*WHAT YOU WILL DO*: Rewrite the records below as a numbered list, one line per item, with blank lines left out. Include every record.

*MATERIAL*:

§

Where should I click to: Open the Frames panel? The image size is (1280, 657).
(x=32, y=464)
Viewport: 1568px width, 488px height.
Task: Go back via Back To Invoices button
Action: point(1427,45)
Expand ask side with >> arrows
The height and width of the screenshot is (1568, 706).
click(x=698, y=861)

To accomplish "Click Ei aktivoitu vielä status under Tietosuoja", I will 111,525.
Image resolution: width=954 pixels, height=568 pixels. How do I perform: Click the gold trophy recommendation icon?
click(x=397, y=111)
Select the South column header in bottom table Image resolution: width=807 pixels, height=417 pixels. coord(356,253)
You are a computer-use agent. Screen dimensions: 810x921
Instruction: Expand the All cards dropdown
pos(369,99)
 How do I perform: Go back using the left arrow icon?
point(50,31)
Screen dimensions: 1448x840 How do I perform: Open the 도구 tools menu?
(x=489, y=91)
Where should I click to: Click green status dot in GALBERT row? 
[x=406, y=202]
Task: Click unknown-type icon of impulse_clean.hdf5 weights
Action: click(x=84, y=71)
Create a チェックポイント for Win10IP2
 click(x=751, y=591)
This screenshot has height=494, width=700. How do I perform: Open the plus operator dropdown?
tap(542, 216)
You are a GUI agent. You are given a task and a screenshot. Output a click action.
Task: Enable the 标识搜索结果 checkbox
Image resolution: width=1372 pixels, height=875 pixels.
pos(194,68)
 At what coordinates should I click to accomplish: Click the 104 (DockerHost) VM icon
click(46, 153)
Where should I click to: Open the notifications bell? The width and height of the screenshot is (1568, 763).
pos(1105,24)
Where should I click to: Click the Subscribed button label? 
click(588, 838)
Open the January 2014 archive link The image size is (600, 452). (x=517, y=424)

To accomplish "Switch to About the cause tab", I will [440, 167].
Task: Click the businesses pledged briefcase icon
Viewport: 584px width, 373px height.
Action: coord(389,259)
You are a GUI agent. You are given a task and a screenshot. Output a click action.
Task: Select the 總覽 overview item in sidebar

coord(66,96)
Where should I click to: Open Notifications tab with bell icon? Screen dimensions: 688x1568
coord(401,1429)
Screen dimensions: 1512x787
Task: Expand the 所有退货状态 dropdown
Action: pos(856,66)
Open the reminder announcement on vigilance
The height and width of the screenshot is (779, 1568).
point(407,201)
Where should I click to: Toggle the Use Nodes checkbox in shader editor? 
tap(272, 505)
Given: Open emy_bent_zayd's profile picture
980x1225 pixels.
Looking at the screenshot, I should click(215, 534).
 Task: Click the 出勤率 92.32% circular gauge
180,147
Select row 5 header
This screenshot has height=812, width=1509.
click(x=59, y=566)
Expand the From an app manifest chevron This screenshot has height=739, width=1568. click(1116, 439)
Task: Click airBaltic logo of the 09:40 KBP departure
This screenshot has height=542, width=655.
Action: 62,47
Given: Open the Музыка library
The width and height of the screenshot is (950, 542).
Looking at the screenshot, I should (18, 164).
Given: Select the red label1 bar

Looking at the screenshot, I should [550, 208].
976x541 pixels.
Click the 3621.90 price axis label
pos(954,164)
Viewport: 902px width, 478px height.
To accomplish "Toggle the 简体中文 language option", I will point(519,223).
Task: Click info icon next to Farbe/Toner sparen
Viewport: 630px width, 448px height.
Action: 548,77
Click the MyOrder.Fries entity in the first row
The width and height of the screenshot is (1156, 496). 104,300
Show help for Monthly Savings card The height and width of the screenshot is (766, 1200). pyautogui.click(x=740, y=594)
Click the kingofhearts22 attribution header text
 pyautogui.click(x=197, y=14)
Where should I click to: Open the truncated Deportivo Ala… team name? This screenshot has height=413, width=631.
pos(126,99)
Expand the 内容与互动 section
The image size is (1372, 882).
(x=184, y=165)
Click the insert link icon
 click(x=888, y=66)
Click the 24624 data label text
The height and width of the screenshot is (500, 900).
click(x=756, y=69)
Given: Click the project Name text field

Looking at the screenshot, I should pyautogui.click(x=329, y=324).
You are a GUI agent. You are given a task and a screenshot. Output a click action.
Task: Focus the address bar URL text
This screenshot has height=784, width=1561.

§

*FINISHED EXERCISE*:
1. Where should I click to: Open the Frames panel? The image size is (1280, 657).
2. (x=32, y=464)
3. Viewport: 1568px width, 488px height.
4. Task: Go back via Back To Invoices button
5. Action: point(1427,45)
6. Expand ask side with >> arrows
7. The height and width of the screenshot is (1568, 706).
8. click(x=698, y=861)
9. To accomplish "Click Ei aktivoitu vielä status under Tietosuoja", I will 111,525.
10. Image resolution: width=954 pixels, height=568 pixels. How do I perform: Click the gold trophy recommendation icon?
11. click(x=397, y=111)
12. Select the South column header in bottom table Image resolution: width=807 pixels, height=417 pixels. coord(356,253)
13. You are a computer-use agent. Screen dimensions: 810x921
14. Instruction: Expand the All cards dropdown
15. pos(369,99)
16.  How do I perform: Go back using the left arrow icon?
17. point(50,31)
18. Screen dimensions: 1448x840 How do I perform: Open the 도구 tools menu?
19. (x=489, y=91)
20. Where should I click to: Click green status dot in GALBERT row? 
21. [x=406, y=202]
22. Task: Click unknown-type icon of impulse_clean.hdf5 weights
23. Action: click(x=84, y=71)
24. Create a チェックポイント for Win10IP2
25.  click(x=751, y=591)
26. This screenshot has height=494, width=700. How do I perform: Open the plus operator dropdown?
27. tap(542, 216)
28. You are a GUI agent. You are given a task and a screenshot. Output a click action.
29. Task: Enable the 标识搜索结果 checkbox
30. Image resolution: width=1372 pixels, height=875 pixels.
31. pos(194,68)
32.  At what coordinates should I click to accomplish: Click the 104 (DockerHost) VM icon
33. click(46, 153)
34. Where should I click to: Open the notifications bell? The width and height of the screenshot is (1568, 763).
35. pos(1105,24)
36. Where should I click to: Click the Subscribed button label? 
37. click(588, 838)
38. Open the January 2014 archive link The image size is (600, 452). (x=517, y=424)
39. To accomplish "Switch to About the cause tab", I will [440, 167].
40. Task: Click the businesses pledged briefcase icon
41. Viewport: 584px width, 373px height.
42. Action: coord(389,259)
43. You are a GUI agent. You are given a task and a screenshot. Output a click action.
44. Task: Select the 總覽 overview item in sidebar
45. coord(66,96)
46. Where should I click to: Open Notifications tab with bell icon? Screen dimensions: 688x1568
47. coord(401,1429)
48. Screen dimensions: 1512x787
49. Task: Expand the 所有退货状态 dropdown
50. Action: pos(856,66)
51. Open the reminder announcement on vigilance
52. The height and width of the screenshot is (779, 1568).
53. point(407,201)
54. Where should I click to: Toggle the Use Nodes checkbox in shader editor? 
55. tap(272, 505)
56. Given: Open emy_bent_zayd's profile picture
57. 980x1225 pixels.
58. Looking at the screenshot, I should click(215, 534).
59.  Task: Click the 出勤率 92.32% circular gauge
60. 180,147
61. Select row 5 header
62. This screenshot has height=812, width=1509.
63. click(x=59, y=566)
64. Expand the From an app manifest chevron This screenshot has height=739, width=1568. click(1116, 439)
65. Task: Click airBaltic logo of the 09:40 KBP departure
66. This screenshot has height=542, width=655.
67. Action: 62,47
68. Given: Open the Музыка library
69. The width and height of the screenshot is (950, 542).
70. Looking at the screenshot, I should (18, 164).
71. Given: Select the red label1 bar
72. Looking at the screenshot, I should [550, 208].
73. 976x541 pixels.
74. Click the 3621.90 price axis label
75. pos(954,164)
76. Viewport: 902px width, 478px height.
77. To accomplish "Toggle the 简体中文 language option", I will point(519,223).
78. Task: Click info icon next to Farbe/Toner sparen
79. Viewport: 630px width, 448px height.
80. Action: 548,77
81. Click the MyOrder.Fries entity in the first row
82. The width and height of the screenshot is (1156, 496). 104,300
83. Show help for Monthly Savings card The height and width of the screenshot is (766, 1200). pyautogui.click(x=740, y=594)
84. Click the kingofhearts22 attribution header text
85.  pyautogui.click(x=197, y=14)
86. Where should I click to: Open the truncated Deportivo Ala… team name? This screenshot has height=413, width=631.
87. pos(126,99)
88. Expand the 内容与互动 section
89. The image size is (1372, 882).
90. (x=184, y=165)
91. Click the insert link icon
92.  click(x=888, y=66)
93. Click the 24624 data label text
94. The height and width of the screenshot is (500, 900).
95. click(x=756, y=69)
96. Given: Click the project Name text field
97. Looking at the screenshot, I should pyautogui.click(x=329, y=324).
98. You are a GUI agent. You are given a task and a screenshot. Output a click action.
99. Task: Focus the address bar URL text
100. This screenshot has height=784, width=1561.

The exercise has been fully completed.